Many of us struggle to accomplish our objectives because we don’t follow common sense and good processes as we pursue our dreams and goals. Typical obstacles are “unrealistic and impossible to achieve” goals, vague objectives, unwritten goals, a lack of planning and a shortage of measurement of progress. These can easily be overcome!
- Write your goals down. This simple act alone will increase your chances of achieving the goals by high double digits.
- Break goals down into timeframes to allow you to categorize them as short-term, mid-term, and long-term goals. Being able to focus on the timeframe in an appropriate way reduces the possibility that you will become discouraged and prone to give up prematurely on a goal that might take months to accomplish.
- The temptation to over-complicate your goals must be avoided at all costs. Simple goals, with clear outcomes, are easier to describe and measure. This process lends itself to more positive outcomes. Complex and complicated doesn’t help get the goals accomplished, trust me.
- Measure your progress along the way to your accomplishment and celebrate hitting each milestone. This makes it much easier to stay motivated long enough to achieve the final victory! Remember to keep a few goals that are meant just to make life fun! There’s nothing wrong in that.
- When you’re setting goals, it’s okay to set some that are easy to reach and some that will be a serious challenge to achieve. Aiming for the stars on one or two goals is fine, if you really believe they are achievable. Shooting for perfection on every goal is a recipe for frustration and disenchantment. Don’t do it, particularly when the goals are in a team setting. Label stretch goals as a serious stretch and be open to the idea that getting close is a victory in itself. Ridiculous goals that are unachievable are a waste of time and your energy. Keep them sensible.

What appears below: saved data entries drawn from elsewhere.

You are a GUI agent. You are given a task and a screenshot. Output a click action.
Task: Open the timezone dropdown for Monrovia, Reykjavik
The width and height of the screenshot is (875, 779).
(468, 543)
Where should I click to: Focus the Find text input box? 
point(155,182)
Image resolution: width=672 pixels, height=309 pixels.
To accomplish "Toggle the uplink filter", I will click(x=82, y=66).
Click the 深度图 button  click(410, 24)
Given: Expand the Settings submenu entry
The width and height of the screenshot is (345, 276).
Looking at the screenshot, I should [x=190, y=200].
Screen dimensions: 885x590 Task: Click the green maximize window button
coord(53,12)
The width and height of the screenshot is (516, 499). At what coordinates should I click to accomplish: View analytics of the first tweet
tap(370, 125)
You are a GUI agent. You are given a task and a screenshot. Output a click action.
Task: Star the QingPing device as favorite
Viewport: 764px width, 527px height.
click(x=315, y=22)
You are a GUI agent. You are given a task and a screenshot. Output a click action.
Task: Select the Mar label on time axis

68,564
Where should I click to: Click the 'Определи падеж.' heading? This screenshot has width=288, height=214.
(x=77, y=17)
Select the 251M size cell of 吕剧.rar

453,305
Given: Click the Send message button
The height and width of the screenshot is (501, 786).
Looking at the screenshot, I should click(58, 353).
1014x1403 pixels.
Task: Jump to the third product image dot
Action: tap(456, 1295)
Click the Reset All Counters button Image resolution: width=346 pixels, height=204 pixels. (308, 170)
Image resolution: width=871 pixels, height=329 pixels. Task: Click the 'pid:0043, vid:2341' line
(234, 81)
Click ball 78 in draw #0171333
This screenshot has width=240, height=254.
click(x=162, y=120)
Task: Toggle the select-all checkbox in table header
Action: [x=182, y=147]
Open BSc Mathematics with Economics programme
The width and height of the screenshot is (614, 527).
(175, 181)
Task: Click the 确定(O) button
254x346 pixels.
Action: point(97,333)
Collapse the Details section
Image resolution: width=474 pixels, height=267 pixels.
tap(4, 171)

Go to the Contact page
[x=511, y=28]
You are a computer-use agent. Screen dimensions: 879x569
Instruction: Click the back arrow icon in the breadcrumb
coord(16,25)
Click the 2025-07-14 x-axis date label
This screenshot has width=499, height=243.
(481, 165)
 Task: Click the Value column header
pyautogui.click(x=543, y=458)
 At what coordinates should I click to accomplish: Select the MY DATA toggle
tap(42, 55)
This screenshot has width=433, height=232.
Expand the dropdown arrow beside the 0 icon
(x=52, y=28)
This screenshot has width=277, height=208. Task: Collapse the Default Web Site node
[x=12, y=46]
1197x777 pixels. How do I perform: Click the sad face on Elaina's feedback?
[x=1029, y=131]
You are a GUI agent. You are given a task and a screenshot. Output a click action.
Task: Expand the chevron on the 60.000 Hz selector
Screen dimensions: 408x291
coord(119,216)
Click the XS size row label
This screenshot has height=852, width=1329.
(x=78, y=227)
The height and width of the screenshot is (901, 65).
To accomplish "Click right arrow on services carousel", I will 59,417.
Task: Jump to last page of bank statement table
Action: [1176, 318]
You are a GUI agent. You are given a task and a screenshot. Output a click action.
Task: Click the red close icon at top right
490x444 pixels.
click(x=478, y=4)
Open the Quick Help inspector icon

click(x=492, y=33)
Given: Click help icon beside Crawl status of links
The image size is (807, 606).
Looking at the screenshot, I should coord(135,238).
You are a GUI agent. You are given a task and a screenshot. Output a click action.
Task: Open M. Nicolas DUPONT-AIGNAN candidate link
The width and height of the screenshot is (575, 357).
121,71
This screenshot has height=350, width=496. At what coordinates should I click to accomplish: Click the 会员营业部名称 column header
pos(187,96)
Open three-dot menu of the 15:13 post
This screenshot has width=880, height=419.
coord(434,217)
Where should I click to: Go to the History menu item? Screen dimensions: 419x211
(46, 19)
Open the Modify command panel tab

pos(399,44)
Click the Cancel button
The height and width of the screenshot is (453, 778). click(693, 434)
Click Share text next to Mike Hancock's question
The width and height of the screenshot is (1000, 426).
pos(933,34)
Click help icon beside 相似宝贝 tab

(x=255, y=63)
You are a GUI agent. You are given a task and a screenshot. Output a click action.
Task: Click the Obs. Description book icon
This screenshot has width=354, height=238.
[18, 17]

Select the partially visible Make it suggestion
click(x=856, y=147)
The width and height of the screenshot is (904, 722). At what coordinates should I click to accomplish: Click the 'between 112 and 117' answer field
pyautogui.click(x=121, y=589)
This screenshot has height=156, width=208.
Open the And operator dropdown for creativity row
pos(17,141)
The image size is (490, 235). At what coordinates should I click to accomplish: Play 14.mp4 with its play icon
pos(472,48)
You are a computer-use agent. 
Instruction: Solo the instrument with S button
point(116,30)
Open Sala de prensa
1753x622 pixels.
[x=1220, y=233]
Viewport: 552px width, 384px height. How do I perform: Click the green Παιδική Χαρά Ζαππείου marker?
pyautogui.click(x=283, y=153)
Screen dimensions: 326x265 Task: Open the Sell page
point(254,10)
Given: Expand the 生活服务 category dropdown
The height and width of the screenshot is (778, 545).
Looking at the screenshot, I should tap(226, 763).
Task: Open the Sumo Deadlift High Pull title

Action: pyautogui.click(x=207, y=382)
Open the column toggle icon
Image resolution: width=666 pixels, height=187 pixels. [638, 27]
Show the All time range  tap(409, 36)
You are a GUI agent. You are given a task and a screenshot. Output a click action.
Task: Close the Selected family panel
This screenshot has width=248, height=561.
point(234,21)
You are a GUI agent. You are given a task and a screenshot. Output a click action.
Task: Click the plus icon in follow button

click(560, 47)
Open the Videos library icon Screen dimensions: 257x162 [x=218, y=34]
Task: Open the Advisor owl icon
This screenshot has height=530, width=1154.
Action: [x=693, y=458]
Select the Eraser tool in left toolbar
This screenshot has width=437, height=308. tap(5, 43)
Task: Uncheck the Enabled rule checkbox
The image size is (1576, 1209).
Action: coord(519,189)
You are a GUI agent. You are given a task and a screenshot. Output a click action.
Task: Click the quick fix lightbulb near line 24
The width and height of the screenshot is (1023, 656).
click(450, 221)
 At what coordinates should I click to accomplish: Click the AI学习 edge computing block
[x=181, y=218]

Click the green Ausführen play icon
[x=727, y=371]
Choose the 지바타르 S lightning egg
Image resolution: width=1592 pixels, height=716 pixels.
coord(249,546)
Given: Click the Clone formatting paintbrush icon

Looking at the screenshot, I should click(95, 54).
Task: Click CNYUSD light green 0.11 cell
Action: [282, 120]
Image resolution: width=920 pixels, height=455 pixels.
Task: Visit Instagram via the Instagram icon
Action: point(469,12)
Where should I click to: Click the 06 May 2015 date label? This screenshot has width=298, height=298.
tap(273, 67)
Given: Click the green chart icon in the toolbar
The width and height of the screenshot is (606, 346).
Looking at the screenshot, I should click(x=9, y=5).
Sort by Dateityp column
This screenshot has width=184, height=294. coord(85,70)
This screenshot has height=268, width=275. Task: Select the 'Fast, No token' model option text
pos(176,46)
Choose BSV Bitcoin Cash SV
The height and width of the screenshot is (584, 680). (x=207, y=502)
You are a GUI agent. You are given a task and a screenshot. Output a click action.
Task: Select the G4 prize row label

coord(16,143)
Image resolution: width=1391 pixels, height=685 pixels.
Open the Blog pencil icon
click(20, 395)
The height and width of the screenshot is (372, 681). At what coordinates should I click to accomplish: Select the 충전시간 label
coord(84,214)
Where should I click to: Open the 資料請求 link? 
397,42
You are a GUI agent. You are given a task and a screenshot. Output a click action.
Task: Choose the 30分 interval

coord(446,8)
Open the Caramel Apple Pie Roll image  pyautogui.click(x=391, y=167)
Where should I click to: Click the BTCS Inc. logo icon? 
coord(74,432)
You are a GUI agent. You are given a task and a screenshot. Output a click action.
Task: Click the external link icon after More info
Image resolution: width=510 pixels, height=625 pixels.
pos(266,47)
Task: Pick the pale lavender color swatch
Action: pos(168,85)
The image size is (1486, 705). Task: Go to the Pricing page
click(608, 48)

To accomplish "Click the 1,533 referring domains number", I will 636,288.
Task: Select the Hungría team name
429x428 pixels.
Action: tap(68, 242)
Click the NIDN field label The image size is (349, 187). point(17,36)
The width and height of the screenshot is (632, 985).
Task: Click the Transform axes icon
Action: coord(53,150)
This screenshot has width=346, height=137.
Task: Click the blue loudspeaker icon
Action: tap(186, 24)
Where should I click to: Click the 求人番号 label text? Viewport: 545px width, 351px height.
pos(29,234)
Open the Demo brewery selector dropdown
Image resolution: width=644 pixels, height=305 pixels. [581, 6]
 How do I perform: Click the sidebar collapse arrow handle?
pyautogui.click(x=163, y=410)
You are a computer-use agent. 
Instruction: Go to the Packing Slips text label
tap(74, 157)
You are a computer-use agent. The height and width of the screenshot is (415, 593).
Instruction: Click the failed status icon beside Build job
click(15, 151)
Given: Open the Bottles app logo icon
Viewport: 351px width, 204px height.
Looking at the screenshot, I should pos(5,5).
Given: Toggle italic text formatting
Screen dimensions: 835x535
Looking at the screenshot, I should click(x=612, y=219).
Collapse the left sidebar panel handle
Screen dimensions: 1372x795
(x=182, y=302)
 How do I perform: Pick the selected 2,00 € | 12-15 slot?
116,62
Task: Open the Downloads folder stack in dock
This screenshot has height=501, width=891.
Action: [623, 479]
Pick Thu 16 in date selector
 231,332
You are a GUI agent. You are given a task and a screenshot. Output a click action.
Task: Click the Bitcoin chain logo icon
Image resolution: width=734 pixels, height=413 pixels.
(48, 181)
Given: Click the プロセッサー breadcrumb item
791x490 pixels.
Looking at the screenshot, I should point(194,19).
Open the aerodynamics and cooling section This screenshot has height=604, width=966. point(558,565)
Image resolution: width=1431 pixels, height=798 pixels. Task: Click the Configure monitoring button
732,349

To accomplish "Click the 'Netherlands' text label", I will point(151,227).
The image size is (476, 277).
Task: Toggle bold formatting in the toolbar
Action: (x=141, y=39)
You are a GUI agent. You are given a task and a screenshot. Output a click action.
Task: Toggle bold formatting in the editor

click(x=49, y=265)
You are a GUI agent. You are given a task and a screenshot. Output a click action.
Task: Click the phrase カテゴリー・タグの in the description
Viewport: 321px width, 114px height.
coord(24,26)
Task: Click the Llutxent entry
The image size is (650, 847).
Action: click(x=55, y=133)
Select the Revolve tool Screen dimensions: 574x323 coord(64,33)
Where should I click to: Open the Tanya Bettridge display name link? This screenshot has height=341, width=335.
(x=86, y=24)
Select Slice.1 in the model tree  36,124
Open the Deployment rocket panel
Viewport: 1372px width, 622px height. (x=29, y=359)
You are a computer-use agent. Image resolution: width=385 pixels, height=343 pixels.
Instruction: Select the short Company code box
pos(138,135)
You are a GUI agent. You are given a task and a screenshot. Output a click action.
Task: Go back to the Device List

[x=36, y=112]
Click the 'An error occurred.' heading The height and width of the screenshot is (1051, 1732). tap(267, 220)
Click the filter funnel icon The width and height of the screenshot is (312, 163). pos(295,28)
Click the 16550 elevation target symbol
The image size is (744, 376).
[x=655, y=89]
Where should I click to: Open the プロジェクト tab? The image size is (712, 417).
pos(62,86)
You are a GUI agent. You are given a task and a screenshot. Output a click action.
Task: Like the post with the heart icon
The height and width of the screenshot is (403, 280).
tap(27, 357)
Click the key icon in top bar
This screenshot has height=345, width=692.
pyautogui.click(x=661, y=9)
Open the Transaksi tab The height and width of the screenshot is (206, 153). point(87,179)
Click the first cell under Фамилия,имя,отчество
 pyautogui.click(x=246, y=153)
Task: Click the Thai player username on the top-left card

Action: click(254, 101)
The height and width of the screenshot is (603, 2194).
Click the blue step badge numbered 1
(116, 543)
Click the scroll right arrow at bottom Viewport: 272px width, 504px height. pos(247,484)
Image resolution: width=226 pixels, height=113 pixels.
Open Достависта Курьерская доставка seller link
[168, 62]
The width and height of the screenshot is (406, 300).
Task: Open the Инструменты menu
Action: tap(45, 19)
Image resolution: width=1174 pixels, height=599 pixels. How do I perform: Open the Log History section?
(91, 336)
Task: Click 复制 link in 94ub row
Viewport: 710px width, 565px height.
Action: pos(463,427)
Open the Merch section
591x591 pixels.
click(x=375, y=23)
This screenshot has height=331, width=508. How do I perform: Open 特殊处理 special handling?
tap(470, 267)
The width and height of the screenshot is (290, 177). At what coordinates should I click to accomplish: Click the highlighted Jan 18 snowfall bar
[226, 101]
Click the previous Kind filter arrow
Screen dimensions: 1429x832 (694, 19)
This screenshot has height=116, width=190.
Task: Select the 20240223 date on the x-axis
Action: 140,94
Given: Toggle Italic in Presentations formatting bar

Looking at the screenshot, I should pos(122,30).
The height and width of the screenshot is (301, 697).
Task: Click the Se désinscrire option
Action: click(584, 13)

Remember, all goals should always be SMART goals (an acronym for Specific, Measurable, Achievable, Realistic, Time Based). If your goals meet this standard, they are much more likely to be accomplished. For instance; “I want to lose weight” is not SMART. “I want to work out three times each week, eat a low-fat low-sugar diet and lose 20 pounds by December 31” is much more likely to meet the SMART test. Only you know what is truly realistic and achievable.